DATASET EXCERPTS:
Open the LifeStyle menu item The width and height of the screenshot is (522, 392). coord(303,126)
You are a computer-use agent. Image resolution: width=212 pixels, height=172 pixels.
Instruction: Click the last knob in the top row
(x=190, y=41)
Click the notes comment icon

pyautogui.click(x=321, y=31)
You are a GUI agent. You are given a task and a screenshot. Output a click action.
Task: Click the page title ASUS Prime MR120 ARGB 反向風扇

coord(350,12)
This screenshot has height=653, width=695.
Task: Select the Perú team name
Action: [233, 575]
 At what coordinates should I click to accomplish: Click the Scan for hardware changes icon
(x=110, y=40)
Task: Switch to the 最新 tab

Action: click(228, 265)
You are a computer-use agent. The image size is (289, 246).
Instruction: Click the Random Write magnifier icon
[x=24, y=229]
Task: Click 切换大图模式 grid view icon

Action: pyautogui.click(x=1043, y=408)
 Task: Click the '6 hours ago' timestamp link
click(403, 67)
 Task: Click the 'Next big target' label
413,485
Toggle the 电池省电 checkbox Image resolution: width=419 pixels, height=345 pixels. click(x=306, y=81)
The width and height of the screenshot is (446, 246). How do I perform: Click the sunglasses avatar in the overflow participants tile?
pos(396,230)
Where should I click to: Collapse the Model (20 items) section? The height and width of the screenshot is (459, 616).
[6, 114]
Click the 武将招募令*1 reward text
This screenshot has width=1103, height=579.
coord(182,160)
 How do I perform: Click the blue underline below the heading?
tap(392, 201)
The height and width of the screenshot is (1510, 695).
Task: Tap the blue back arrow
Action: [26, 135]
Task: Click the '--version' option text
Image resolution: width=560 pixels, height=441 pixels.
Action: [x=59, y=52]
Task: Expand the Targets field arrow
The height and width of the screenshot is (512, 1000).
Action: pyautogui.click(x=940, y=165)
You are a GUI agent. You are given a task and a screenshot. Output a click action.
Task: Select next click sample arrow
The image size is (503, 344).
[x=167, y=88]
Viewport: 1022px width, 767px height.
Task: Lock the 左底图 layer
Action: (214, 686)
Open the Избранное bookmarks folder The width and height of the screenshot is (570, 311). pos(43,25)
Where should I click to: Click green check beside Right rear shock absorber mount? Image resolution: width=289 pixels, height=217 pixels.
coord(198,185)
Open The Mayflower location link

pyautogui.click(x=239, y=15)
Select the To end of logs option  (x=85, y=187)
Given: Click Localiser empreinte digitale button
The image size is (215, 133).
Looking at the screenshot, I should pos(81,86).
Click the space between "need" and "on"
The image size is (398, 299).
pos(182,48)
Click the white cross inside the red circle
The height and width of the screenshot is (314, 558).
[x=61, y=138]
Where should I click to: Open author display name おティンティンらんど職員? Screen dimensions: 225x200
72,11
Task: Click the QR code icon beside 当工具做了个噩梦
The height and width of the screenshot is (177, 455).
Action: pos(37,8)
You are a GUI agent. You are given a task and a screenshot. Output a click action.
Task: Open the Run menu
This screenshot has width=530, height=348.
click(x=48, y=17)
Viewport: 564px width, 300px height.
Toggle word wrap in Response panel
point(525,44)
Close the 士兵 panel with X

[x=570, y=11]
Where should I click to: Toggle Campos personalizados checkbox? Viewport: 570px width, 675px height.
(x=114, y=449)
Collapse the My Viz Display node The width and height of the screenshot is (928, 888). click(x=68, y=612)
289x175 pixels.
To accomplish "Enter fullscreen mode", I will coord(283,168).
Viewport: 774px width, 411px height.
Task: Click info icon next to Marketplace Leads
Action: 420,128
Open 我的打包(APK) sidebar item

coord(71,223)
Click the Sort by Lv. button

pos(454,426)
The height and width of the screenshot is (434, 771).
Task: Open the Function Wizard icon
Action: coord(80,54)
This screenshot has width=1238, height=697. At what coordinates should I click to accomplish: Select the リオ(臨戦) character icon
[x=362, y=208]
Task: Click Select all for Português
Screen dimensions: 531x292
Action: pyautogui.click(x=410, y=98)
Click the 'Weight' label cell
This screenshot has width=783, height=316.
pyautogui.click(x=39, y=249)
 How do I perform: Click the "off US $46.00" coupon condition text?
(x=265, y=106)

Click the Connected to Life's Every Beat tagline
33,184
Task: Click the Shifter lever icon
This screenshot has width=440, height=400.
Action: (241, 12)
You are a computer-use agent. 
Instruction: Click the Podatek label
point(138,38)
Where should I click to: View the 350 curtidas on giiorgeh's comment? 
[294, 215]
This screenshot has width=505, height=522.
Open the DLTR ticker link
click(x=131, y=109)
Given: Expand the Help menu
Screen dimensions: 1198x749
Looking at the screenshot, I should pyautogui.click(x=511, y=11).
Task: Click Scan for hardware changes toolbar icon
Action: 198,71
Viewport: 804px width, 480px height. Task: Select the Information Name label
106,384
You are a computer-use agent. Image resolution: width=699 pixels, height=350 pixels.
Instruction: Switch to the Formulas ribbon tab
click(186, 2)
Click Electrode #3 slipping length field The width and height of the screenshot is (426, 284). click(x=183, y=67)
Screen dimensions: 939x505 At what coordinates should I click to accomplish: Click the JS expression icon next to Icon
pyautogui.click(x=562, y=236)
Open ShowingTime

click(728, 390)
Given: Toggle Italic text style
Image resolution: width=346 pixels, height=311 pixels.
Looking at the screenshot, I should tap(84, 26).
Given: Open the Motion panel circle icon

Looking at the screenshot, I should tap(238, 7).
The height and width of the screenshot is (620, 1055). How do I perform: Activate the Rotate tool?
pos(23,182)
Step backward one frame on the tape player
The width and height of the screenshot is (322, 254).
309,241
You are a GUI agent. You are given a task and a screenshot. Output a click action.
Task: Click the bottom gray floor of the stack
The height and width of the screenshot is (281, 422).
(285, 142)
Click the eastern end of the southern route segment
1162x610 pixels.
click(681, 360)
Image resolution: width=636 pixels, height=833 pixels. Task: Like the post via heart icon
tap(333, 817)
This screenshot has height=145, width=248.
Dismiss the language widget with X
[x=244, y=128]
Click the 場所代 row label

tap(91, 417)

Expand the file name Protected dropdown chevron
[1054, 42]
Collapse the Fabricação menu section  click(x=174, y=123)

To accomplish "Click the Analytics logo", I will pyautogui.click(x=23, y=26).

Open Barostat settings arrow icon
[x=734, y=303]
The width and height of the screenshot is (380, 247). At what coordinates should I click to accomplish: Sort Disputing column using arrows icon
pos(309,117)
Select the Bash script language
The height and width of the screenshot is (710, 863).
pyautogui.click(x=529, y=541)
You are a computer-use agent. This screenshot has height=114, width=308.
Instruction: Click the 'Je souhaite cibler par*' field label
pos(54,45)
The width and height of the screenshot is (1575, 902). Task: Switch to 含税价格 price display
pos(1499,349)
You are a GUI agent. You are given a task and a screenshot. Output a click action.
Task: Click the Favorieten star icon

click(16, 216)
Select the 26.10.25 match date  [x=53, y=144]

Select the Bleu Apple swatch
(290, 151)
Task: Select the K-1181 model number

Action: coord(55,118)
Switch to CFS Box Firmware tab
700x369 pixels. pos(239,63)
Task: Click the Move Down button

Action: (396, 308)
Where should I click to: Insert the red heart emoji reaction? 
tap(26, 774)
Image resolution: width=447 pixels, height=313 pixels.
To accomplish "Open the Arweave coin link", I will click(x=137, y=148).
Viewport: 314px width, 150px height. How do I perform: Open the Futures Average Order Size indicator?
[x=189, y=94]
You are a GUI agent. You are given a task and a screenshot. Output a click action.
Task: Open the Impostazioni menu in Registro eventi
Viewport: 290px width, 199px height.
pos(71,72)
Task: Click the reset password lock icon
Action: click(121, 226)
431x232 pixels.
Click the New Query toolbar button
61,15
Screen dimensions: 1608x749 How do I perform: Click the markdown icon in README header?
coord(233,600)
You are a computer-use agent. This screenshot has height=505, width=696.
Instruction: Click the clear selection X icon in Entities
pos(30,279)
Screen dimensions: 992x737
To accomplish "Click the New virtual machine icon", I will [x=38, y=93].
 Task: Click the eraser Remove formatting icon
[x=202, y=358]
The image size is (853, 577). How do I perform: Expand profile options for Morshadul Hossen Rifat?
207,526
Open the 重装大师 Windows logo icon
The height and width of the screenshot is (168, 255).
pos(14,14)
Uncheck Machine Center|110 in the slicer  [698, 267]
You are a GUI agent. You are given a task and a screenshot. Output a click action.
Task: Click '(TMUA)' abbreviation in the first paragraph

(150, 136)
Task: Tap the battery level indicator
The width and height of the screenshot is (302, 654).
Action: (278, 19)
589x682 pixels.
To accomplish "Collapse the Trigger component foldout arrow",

PROBLEM DETAILS:
Print, from the entries above, the line with "Where should I click to: Toggle", the line with "Click the 'Weight' label cell" and all lines between them, exactly and with nothing else.

RESULT BELOW:
Where should I click to: Toggle Campos personalizados checkbox? Viewport: 570px width, 675px height.
(x=114, y=449)
Collapse the My Viz Display node The width and height of the screenshot is (928, 888). click(x=68, y=612)
289x175 pixels.
To accomplish "Enter fullscreen mode", I will coord(283,168).
Viewport: 774px width, 411px height.
Task: Click info icon next to Marketplace Leads
Action: 420,128
Open 我的打包(APK) sidebar item

coord(71,223)
Click the Sort by Lv. button

pos(454,426)
The height and width of the screenshot is (434, 771).
Task: Open the Function Wizard icon
Action: coord(80,54)
This screenshot has width=1238, height=697. At what coordinates should I click to accomplish: Select the リオ(臨戦) character icon
[x=362, y=208]
Task: Click Select all for Português
Screen dimensions: 531x292
Action: pyautogui.click(x=410, y=98)
Click the 'Weight' label cell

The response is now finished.